Acidity is vital when, for example, water bath canning tomatoes. This is because it's the level of acidity that is antimicrobial. In pressure canning its less critical because the primary preservation is accomplished by heat. When you have an idle moment, have a flick through your recipe book and look at a few recipes. You'll find that there are only a few basic canning times along the lines of "55 minutes for pint jars of vegetables, 75 minutes for meat, a few variations like stock"
 

grizzlyj

Full Member
Nov 10, 2016
181
126
NW UK
My take on pressure canning is this can result in long term stored food with botulism, which I believe is not noticeable like mould etc would be. The USDA produce guidelines which result from something like 100 years of lab research. This is why a canner is required, not just a pressure cooker. The only difference seems to be repeatability, a pressure cooker certainly might be safe for canning, but without using a known weight to seal, and taking into account your elevation above sea level as they do, you won't know if you're replicating the same pressure, time and procedure the USDA have shown to be safe.

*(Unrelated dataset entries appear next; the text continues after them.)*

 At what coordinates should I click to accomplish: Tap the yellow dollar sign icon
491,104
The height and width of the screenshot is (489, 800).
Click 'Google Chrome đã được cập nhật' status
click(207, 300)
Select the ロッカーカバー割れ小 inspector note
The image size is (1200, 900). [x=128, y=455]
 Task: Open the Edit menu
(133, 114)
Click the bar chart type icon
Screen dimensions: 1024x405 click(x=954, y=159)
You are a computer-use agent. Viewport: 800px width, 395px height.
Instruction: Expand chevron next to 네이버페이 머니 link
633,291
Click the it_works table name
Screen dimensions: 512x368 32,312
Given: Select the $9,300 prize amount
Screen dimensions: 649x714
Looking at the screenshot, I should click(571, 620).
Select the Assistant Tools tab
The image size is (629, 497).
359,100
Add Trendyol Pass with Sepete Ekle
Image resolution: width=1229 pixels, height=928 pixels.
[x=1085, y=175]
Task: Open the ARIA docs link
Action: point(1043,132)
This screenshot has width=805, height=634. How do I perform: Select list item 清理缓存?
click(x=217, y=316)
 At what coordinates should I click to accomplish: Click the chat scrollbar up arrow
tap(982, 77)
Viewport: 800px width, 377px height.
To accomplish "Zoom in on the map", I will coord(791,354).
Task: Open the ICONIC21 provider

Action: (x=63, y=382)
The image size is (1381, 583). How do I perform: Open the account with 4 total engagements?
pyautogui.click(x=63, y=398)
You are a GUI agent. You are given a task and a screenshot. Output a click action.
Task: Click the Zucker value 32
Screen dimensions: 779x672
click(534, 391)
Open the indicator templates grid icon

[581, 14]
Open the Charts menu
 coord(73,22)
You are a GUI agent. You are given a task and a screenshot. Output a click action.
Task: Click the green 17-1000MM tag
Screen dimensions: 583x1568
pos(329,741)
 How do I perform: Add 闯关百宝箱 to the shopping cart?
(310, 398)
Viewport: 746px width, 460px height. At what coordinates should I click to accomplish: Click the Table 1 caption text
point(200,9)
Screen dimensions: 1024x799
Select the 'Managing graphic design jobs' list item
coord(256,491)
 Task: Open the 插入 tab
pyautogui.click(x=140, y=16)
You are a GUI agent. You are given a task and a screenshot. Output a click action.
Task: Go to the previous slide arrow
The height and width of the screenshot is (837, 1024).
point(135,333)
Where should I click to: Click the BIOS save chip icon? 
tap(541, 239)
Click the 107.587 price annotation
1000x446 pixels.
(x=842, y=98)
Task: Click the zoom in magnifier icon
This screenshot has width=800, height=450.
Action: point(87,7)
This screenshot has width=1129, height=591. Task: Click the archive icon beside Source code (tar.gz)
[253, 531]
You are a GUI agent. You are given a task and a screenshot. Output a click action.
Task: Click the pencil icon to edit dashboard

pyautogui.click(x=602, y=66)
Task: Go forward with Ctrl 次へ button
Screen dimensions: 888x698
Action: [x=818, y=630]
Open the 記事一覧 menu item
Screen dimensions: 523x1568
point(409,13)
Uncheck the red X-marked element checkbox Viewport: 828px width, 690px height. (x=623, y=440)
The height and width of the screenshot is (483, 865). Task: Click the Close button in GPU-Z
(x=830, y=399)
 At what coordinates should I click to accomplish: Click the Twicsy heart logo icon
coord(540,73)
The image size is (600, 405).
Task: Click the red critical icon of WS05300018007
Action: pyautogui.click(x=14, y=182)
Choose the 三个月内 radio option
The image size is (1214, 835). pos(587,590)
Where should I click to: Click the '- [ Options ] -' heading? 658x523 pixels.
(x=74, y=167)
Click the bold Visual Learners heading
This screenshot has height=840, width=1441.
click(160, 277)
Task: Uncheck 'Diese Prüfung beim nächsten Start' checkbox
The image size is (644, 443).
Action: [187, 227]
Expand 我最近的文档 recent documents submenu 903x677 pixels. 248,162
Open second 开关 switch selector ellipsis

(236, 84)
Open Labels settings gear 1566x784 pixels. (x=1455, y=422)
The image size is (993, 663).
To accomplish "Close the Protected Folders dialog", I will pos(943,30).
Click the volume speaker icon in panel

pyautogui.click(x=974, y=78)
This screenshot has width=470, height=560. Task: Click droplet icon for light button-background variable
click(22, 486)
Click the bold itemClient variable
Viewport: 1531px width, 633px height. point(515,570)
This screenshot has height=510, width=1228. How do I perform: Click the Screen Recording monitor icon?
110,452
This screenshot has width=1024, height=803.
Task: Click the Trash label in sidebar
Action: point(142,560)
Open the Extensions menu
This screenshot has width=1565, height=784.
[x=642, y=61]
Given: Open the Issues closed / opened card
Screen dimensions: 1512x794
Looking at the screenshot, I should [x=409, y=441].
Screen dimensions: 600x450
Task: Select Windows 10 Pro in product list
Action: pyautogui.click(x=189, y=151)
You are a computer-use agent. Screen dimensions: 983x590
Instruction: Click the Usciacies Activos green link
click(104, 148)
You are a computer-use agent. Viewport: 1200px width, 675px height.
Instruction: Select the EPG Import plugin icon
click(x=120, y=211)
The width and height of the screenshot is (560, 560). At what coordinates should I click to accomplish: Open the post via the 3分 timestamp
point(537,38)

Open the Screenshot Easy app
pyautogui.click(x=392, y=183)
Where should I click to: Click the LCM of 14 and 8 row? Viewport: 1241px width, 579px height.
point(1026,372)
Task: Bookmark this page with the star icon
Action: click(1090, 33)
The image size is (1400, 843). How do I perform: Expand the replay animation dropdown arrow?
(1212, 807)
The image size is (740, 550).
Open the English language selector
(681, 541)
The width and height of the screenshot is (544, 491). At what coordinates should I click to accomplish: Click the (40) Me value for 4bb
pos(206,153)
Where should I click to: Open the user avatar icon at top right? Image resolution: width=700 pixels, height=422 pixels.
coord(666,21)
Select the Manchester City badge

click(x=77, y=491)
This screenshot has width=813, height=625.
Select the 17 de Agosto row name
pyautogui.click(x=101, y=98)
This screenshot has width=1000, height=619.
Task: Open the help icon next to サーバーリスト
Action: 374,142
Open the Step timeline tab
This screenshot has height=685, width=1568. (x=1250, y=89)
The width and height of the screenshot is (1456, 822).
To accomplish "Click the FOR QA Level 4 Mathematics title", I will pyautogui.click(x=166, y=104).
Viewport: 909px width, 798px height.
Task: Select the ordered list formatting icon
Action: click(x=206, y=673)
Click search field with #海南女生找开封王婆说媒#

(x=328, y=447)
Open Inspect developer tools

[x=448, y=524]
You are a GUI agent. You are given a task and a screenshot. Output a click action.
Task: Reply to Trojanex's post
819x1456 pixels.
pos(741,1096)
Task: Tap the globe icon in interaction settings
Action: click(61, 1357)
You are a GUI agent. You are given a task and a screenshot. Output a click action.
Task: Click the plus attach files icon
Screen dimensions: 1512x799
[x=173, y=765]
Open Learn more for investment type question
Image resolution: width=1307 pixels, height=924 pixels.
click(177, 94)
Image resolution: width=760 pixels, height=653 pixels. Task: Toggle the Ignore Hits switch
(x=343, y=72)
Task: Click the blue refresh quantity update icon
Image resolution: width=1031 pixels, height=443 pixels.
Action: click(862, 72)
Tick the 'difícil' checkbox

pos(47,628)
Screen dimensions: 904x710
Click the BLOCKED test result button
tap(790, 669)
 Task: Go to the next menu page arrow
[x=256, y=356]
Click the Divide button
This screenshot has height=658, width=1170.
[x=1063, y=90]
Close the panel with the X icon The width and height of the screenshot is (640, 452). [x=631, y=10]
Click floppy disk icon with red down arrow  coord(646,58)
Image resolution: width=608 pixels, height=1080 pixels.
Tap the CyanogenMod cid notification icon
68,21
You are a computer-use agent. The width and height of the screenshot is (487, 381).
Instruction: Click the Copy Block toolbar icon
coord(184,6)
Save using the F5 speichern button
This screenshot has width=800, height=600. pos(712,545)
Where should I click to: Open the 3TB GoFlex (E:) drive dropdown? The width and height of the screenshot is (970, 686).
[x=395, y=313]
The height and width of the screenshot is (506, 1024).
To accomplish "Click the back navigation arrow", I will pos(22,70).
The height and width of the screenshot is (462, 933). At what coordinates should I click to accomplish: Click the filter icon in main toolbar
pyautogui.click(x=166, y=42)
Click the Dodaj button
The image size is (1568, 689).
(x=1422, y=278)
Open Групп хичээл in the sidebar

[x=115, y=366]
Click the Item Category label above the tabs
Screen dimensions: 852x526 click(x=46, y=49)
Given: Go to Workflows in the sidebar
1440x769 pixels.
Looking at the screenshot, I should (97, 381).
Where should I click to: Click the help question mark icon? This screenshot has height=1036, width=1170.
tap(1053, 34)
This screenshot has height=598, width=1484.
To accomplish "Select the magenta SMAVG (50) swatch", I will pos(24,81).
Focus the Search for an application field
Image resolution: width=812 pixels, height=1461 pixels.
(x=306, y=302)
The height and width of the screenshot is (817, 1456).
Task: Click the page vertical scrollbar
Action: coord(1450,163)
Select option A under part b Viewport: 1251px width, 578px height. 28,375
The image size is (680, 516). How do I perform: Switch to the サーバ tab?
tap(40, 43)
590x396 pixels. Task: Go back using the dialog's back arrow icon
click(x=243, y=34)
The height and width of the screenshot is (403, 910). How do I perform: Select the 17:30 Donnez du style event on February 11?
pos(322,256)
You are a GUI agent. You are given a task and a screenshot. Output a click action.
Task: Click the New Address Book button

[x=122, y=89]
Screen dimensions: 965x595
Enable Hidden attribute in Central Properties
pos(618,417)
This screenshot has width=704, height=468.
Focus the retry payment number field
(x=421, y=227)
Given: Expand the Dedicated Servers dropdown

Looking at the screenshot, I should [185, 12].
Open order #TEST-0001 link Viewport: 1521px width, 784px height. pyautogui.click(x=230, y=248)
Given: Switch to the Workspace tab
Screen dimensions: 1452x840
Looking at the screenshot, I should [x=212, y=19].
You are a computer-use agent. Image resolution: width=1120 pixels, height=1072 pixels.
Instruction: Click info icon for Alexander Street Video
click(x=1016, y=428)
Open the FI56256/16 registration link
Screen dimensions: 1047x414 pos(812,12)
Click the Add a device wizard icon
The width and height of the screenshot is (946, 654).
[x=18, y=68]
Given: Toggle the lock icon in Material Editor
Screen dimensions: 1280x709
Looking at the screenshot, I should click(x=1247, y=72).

Since you asked me to, in the USDA The Complete Guide To Home Canning, ISBN 9798631975507 chapter on tomatoes and tomato products it says acidification is required (adding citric acid) both with boiling water or pressure canning.
For salsas it says do not alter the veg quantities in each recipe, use tomato quantities after peeling and coring, do not drain them, do not change the proportions of veg to acid and tomatoes because it might make the salsa unsafe. For their spag bol sauce do not increase the veg proportions.
They have quite different times between smoked fish, fish, beef and chicken, in quart jars sweet potatoes want 90 minutes, white potatoes 40, beans 75, beets 35, mushrooms 45 and their mixed veg recipe 90 as examples.